出版・読書メモランダム

出版と近代出版文化史をめぐるブログ

7 カリフォルニアにおける日本人の女

  

◆過去の「謎の作者佐藤吉郎と『黒流』」の記事
1 東北書房と『黒流』
2 アメリカ密入国と雄飛会
3 メキシコ上陸とローザとの出会い
4 先行する物語としての『黒流』
5 支那人と吸血鬼団
6 白人種の女の典型ロツドマン未亡人


7 カリフォルニアにおける日本人の女

第七章に入ると、荒木はカリフォルニアの平野を横断する汽車の中で、罌粟(けし)の花の夢を見て、コロラド河口の一帯で罌粟栽培の啓示を得る。その大草原はメキシコ政府の許可を受ければ、借りることが可能なのだ。そして阿片を製造し、国境から運んでアメリカ人たちに売りつける計画が立案される。

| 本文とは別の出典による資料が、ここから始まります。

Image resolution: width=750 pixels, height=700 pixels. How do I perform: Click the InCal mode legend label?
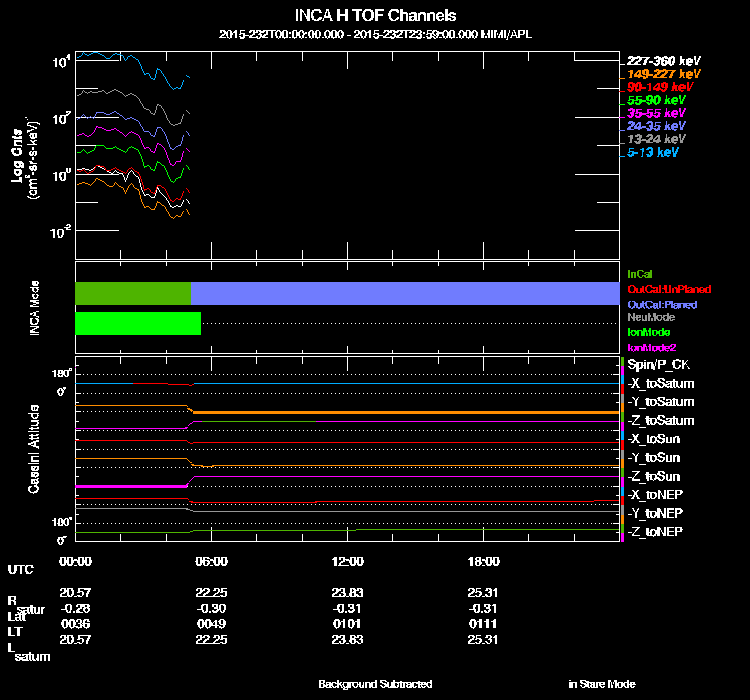coord(640,274)
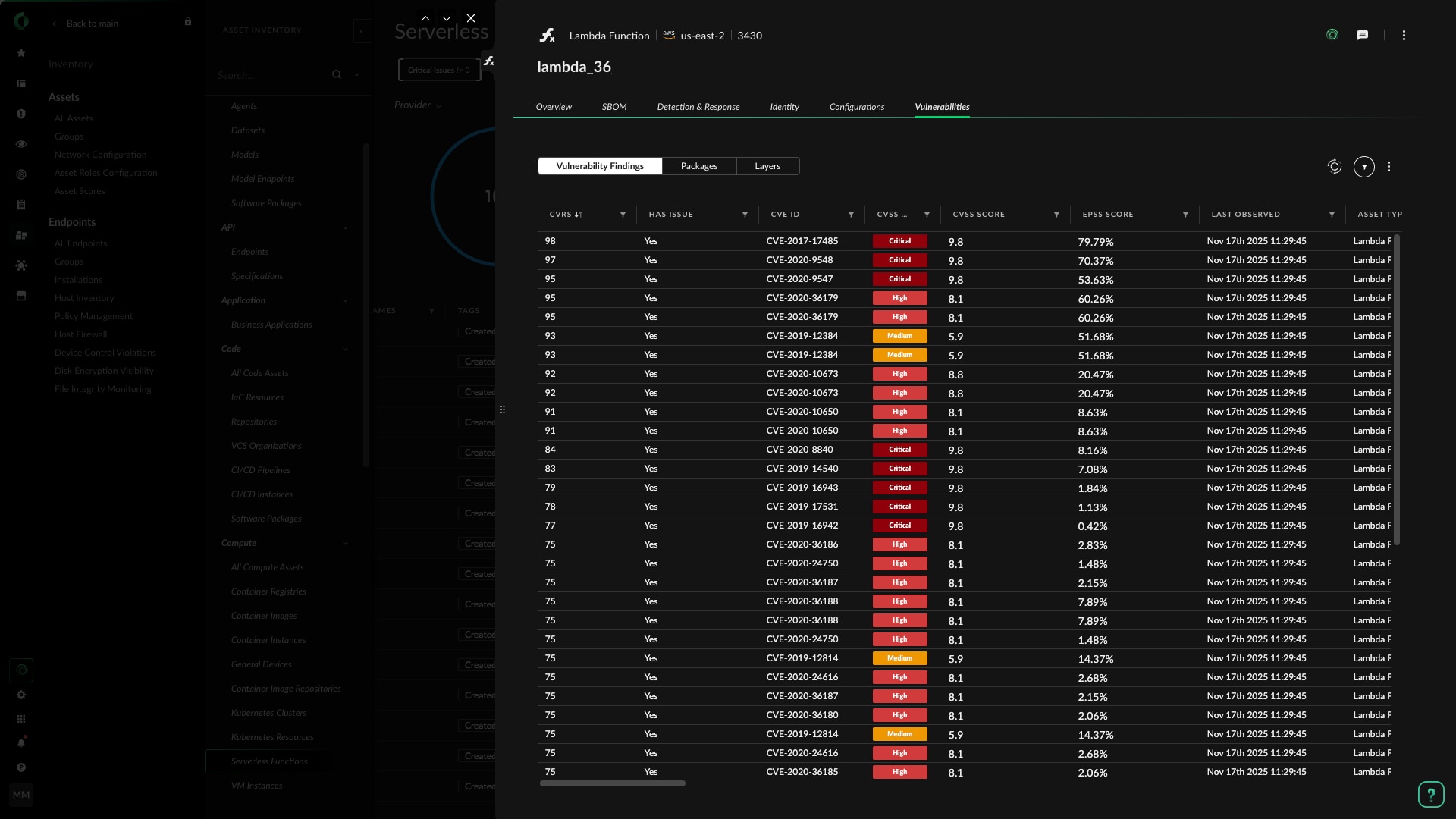Screen dimensions: 1456x819
Task: Click the horizontal table scrollbar
Action: pos(612,783)
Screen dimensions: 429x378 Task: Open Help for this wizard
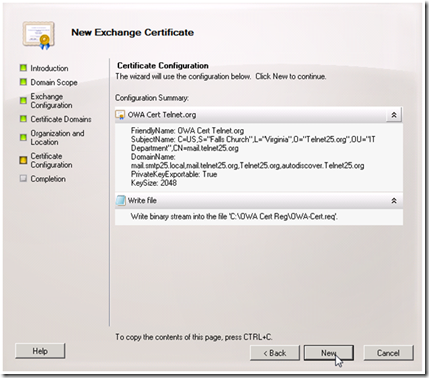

一方で荒木はトンワングを通じて、ウイリアム・ラングの面識を得る。ラングはアメリカ名を持っているが、支那人結社の幹部で、闇の事業をして殺人を請け負う仕事に携わっていた。荒木が東洋人だけでなく、あらゆる有色人種から「思想上の勇者」や「力の勇者」が出ることが必要だと述べると、ラングは荒木が自分より「遠大な理想の所有者」だと言い、意気投合し、「共にやりませう。吾々の民族の為めに! そして世界の有色人種の為めに!」と答える。それに対して、荒木は目的を達成すれば、「誤れる手段を採つた事に依つて、自ら火の中へ入つて焚(やき)殺されてもいいのです」ともらすが、ラングは反論する。「それは余り青年的な感傷(センチメント」であり、「悪でもいい、強く強く進む事だ」と。おそらくこのやり取りの中に、日本人と支那人の相違をこめようとしているのではないだろうか。

ラングのいる街はウォーナッツクローヴで、そこはアスパラガスの産地でもあり、カリフォルニアの美しい日本人酌婦(ウエートレス)が集まっている場所だった。荒木と大坂は町のある日本料理屋に出かけた。数年ぶりに荒木は日本人の女を見たのだ。彼女たちにローザやロツドマン未亡人の官能性はまったくなかった。そして彼女たちは次のように表象される。

 四五人の酌婦達がどやどやとやつて来て、彼等の傍らに座つた。(中略)大坂の云ふカリフォルニア州の代表的美人達も、荒木から見ればまるで無表情な人形の様に見えて仕方が無かつた。米国婦人の豊麗な肉体やコケテツシユな表情などを見て居る彼には、何うも影の薄い女に見えて仕方が無かつた。これが懐しい母国の土から生れた異性達なんだ――斯う考へると何だか涙ぐましくもなつて来るのだつた。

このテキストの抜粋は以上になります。